(Pixel coordinate grounding data)
________________________________________

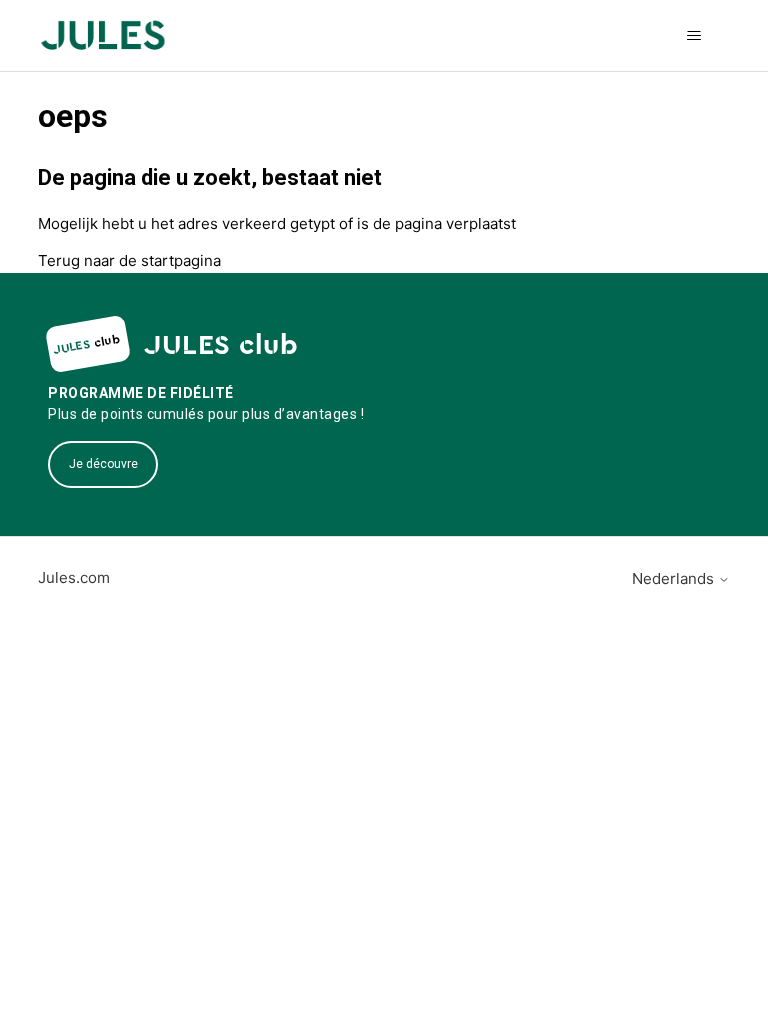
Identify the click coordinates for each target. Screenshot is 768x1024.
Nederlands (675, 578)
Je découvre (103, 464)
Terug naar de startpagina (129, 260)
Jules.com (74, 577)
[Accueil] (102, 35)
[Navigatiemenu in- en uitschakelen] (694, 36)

________________________________________

Task statement:
Please reproduce, word for word, every line from the line with "Jules.com (74, 577)" to the final line above, including both ends.

Worked solution:
Jules.com (74, 577)
[Accueil] (102, 35)
[Navigatiemenu in- en uitschakelen] (694, 36)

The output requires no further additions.